# Input rows:
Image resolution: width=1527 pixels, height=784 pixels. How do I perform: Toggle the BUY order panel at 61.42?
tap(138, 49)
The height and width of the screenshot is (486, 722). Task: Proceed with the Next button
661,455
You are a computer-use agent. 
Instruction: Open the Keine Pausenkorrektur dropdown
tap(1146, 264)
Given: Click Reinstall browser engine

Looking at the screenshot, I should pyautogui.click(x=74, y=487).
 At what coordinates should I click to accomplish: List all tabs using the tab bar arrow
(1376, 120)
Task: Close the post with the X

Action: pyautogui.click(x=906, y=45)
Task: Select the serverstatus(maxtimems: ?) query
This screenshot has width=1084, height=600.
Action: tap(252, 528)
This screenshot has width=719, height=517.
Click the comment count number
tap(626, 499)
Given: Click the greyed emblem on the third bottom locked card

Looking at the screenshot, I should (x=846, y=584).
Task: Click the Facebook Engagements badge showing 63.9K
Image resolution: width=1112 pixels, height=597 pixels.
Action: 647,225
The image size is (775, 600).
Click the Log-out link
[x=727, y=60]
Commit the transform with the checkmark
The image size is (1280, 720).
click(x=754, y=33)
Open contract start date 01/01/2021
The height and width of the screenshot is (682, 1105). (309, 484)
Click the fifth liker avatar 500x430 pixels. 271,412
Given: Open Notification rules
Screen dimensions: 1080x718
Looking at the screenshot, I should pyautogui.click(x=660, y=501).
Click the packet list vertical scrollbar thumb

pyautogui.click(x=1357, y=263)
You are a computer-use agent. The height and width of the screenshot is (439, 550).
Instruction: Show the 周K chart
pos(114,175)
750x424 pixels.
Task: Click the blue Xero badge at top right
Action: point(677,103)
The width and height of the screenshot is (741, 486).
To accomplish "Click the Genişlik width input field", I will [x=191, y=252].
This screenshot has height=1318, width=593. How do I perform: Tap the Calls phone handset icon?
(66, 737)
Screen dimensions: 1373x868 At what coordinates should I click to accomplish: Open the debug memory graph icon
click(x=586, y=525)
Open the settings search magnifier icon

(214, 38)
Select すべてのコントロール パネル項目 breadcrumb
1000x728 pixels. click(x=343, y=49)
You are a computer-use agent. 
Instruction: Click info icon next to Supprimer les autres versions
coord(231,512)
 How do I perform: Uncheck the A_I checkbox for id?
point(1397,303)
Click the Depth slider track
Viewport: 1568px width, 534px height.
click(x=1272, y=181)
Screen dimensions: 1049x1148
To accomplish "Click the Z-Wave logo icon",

# To be done:
Rewrite every item above, changing each occurrence of "Instruction" to "Command" and leaving all other text as it is.

# Finished task:
Image resolution: width=1527 pixels, height=784 pixels. How do I perform: Toggle the BUY order panel at 61.42?
tap(138, 49)
The height and width of the screenshot is (486, 722). Task: Proceed with the Next button
661,455
You are a computer-use agent. 
Command: Open the Keine Pausenkorrektur dropdown
tap(1146, 264)
Given: Click Reinstall browser engine

Looking at the screenshot, I should pyautogui.click(x=74, y=487).
 At what coordinates should I click to accomplish: List all tabs using the tab bar arrow
(1376, 120)
Task: Close the post with the X

Action: pyautogui.click(x=906, y=45)
Task: Select the serverstatus(maxtimems: ?) query
This screenshot has width=1084, height=600.
Action: tap(252, 528)
This screenshot has width=719, height=517.
Click the comment count number
tap(626, 499)
Given: Click the greyed emblem on the third bottom locked card

Looking at the screenshot, I should (x=846, y=584).
Task: Click the Facebook Engagements badge showing 63.9K
Image resolution: width=1112 pixels, height=597 pixels.
Action: 647,225
The image size is (775, 600).
Click the Log-out link
[x=727, y=60]
Commit the transform with the checkmark
The image size is (1280, 720).
click(x=754, y=33)
Open contract start date 01/01/2021
The height and width of the screenshot is (682, 1105). (309, 484)
Click the fifth liker avatar 500x430 pixels. 271,412
Given: Open Notification rules
Screen dimensions: 1080x718
Looking at the screenshot, I should pyautogui.click(x=660, y=501).
Click the packet list vertical scrollbar thumb

pyautogui.click(x=1357, y=263)
You are a computer-use agent. The height and width of the screenshot is (439, 550).
Command: Show the 周K chart
pos(114,175)
750x424 pixels.
Task: Click the blue Xero badge at top right
Action: point(677,103)
The width and height of the screenshot is (741, 486).
To accomplish "Click the Genişlik width input field", I will [x=191, y=252].
This screenshot has height=1318, width=593. How do I perform: Tap the Calls phone handset icon?
(66, 737)
Screen dimensions: 1373x868 At what coordinates should I click to accomplish: Open the debug memory graph icon
click(x=586, y=525)
Open the settings search magnifier icon

(214, 38)
Select すべてのコントロール パネル項目 breadcrumb
1000x728 pixels. click(x=343, y=49)
You are a computer-use agent. 
Command: Click info icon next to Supprimer les autres versions
coord(231,512)
 How do I perform: Uncheck the A_I checkbox for id?
point(1397,303)
Click the Depth slider track
Viewport: 1568px width, 534px height.
click(x=1272, y=181)
Screen dimensions: 1049x1148
To accomplish "Click the Z-Wave logo icon",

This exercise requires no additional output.